Yesterday I attended the Wisconsin Osteoporosis Symposium: “The Bare Bones of Osteoporosis Care”. This was an excellent overview of all aspects of diagnosis and treatment presented by by a dozen specialists in different fields which deal with osteoporosis. Hardly the bare bones, it was fully fleshed out. Evaluation and treatment of the whole person is the key to all medical issues. We learned to evaluate the whole person.
We started by moving beyond DXA and BMD alone to FRAX. FRAX estimates Fracture Risk. Fracture Risk is what we really need to identify and treat. We discussed the compounding effect of prior fractures and falls, which can be underestimated by FRAX when multiple or severe. A new calculator named Garvan addresses this issue. This was one of several new things I learned at this meeting.
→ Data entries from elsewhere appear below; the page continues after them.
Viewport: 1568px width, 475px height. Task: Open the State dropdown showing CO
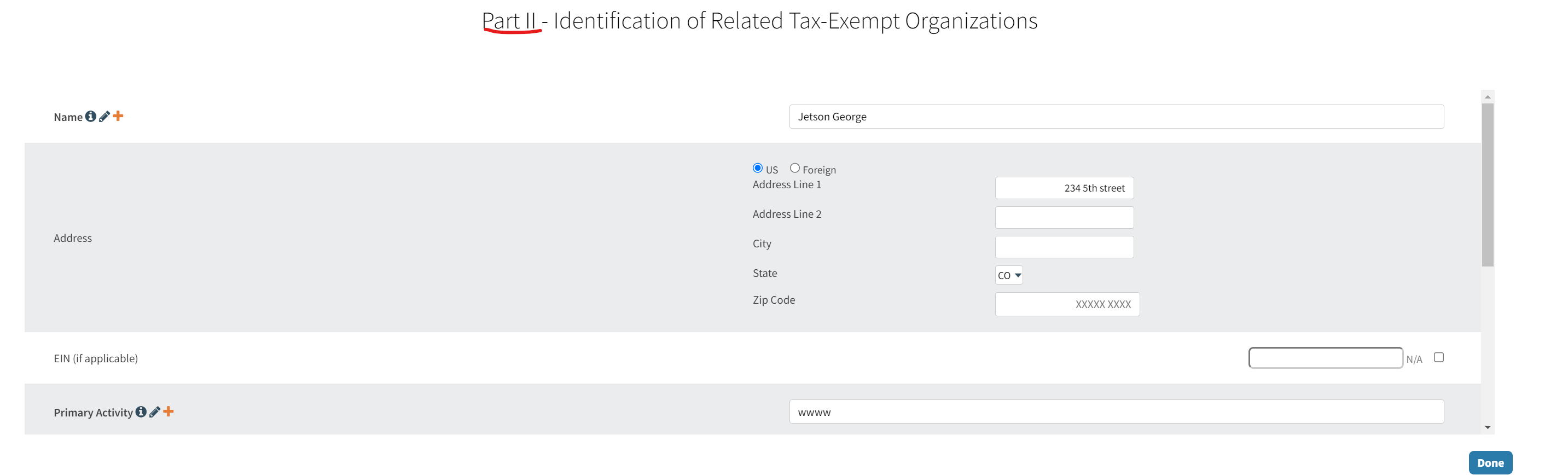pyautogui.click(x=1009, y=275)
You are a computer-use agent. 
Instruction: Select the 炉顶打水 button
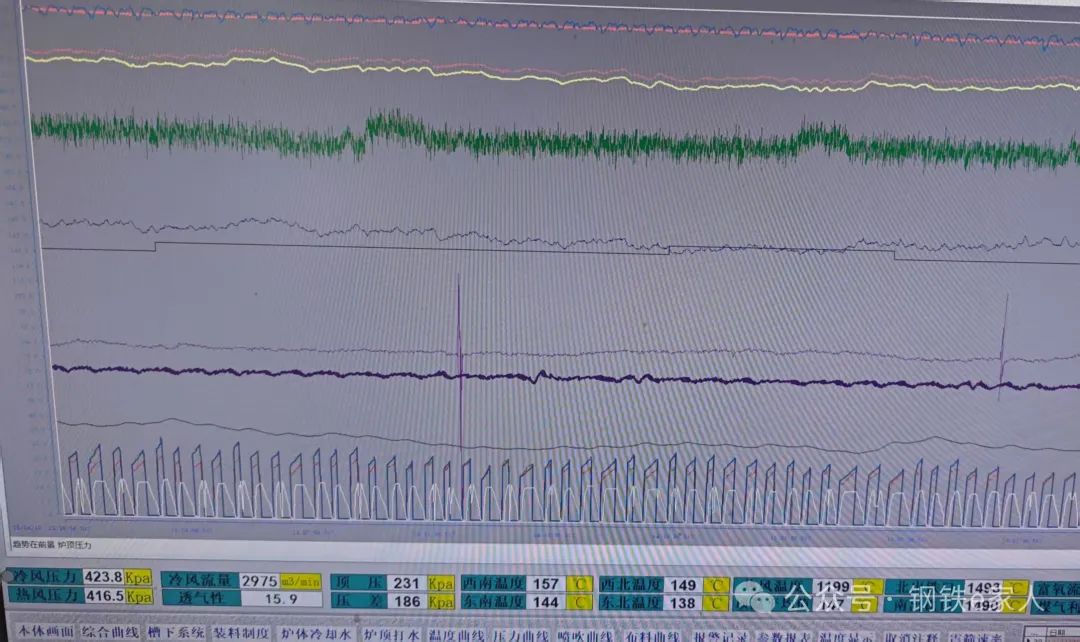coord(391,634)
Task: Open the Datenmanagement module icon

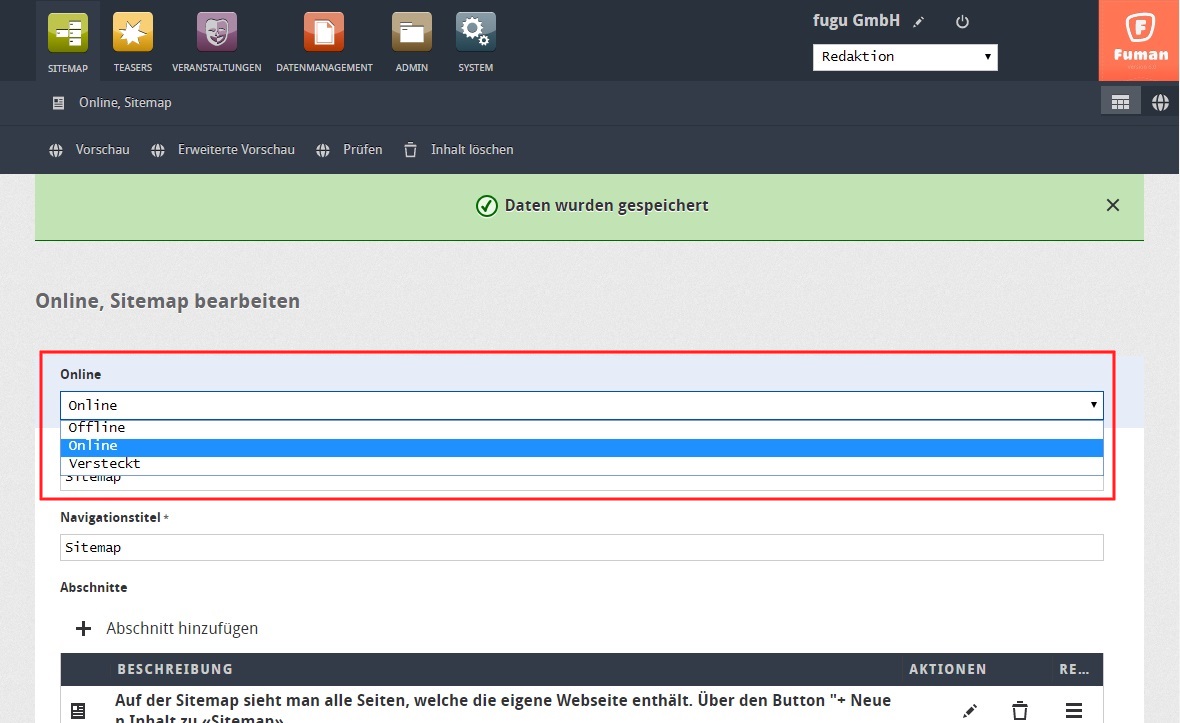Action: click(324, 33)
Fall prevention is very important if we are to avoid fractures. If a person is falling frequently, the causes must be identified and treated to the extent possible. Many medications for blood pressure, etc may increase fall risk in the first few weeks unless the patient is very careful. Physical Therapy teaching balance and strengthening exercises is often very helpful, but often NOT considered medically necessary by Medicare and others.
Perhaps as many as half of all osteoporosis patients have a condition other than simple “old age osteoporosis” contributing to their condition. We spent considerable time going over various causes of “secondary osteoporosis” and learning how to identify and treat them.
We discussed the absolute necessity of each person having enough Calcium and vitamin D actually absorbed from diet and supplements.
Finally, we discussed the risk to reward ratio of going without medications or taking medications. This needs to be individualized for each person. When Fracture Risk can be kept low with proper nutrition, balance and strengthening, no further measures are needed. When Fracture Risk is high, there is usually a medication which can help.